_Goal of the exercise_
Type out the data below in its entirety, exactly as given.

_The records_
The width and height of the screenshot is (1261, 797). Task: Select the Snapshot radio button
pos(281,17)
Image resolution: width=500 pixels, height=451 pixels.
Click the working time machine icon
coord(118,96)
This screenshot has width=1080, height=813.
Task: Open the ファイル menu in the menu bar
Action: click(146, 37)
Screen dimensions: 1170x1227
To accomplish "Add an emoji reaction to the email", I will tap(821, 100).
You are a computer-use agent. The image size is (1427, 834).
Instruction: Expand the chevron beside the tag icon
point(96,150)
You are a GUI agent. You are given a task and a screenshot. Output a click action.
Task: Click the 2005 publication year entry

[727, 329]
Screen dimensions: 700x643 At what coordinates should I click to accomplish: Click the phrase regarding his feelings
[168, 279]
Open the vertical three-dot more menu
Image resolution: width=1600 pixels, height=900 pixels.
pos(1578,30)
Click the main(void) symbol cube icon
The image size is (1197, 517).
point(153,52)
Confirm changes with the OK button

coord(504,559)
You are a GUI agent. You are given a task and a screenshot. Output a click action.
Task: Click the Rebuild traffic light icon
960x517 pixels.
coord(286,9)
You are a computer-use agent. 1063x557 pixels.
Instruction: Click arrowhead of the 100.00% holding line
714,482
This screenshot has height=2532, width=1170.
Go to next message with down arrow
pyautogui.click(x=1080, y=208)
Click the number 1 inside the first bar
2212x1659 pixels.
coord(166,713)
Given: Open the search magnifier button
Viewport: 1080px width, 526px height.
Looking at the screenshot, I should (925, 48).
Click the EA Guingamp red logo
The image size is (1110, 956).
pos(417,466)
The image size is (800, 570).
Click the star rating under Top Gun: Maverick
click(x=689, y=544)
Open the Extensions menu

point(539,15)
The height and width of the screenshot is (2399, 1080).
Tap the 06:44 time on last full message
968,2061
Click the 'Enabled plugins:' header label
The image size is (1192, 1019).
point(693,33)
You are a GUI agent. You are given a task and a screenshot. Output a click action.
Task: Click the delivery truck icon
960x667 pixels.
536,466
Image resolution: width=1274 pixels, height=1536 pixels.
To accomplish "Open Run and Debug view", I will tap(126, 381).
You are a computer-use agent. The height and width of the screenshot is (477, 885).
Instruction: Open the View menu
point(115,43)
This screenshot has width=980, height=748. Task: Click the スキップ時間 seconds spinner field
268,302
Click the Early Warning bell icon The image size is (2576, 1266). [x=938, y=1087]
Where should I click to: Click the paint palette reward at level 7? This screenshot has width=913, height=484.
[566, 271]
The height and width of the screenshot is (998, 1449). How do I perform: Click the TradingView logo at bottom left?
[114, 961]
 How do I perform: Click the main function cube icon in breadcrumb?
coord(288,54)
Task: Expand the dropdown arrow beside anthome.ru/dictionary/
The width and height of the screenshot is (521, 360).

_The completed task_
The width and height of the screenshot is (1261, 797). Task: Select the Snapshot radio button
pos(281,17)
Image resolution: width=500 pixels, height=451 pixels.
Click the working time machine icon
coord(118,96)
This screenshot has width=1080, height=813.
Task: Open the ファイル menu in the menu bar
Action: click(146, 37)
Screen dimensions: 1170x1227
To accomplish "Add an emoji reaction to the email", I will tap(821, 100).
You are a computer-use agent. The image size is (1427, 834).
Instruction: Expand the chevron beside the tag icon
point(96,150)
You are a GUI agent. You are given a task and a screenshot. Output a click action.
Task: Click the 2005 publication year entry

[727, 329]
Screen dimensions: 700x643 At what coordinates should I click to accomplish: Click the phrase regarding his feelings
[168, 279]
Open the vertical three-dot more menu
Image resolution: width=1600 pixels, height=900 pixels.
pos(1578,30)
Click the main(void) symbol cube icon
The image size is (1197, 517).
point(153,52)
Confirm changes with the OK button

coord(504,559)
You are a GUI agent. You are given a task and a screenshot. Output a click action.
Task: Click the Rebuild traffic light icon
960x517 pixels.
coord(286,9)
You are a computer-use agent. 1063x557 pixels.
Instruction: Click arrowhead of the 100.00% holding line
714,482
This screenshot has height=2532, width=1170.
Go to next message with down arrow
pyautogui.click(x=1080, y=208)
Click the number 1 inside the first bar
2212x1659 pixels.
coord(166,713)
Given: Open the search magnifier button
Viewport: 1080px width, 526px height.
Looking at the screenshot, I should (925, 48).
Click the EA Guingamp red logo
The image size is (1110, 956).
pos(417,466)
The image size is (800, 570).
Click the star rating under Top Gun: Maverick
click(x=689, y=544)
Open the Extensions menu

point(539,15)
The height and width of the screenshot is (2399, 1080).
Tap the 06:44 time on last full message
968,2061
Click the 'Enabled plugins:' header label
The image size is (1192, 1019).
point(693,33)
You are a GUI agent. You are given a task and a screenshot. Output a click action.
Task: Click the delivery truck icon
960x667 pixels.
536,466
Image resolution: width=1274 pixels, height=1536 pixels.
To accomplish "Open Run and Debug view", I will tap(126, 381).
You are a computer-use agent. The height and width of the screenshot is (477, 885).
Instruction: Open the View menu
point(115,43)
This screenshot has width=980, height=748. Task: Click the スキップ時間 seconds spinner field
268,302
Click the Early Warning bell icon The image size is (2576, 1266). [x=938, y=1087]
Where should I click to: Click the paint palette reward at level 7? This screenshot has width=913, height=484.
[566, 271]
The height and width of the screenshot is (998, 1449). How do I perform: Click the TradingView logo at bottom left?
[114, 961]
 How do I perform: Click the main function cube icon in breadcrumb?
coord(288,54)
Task: Expand the dropdown arrow beside anthome.ru/dictionary/
The width and height of the screenshot is (521, 360).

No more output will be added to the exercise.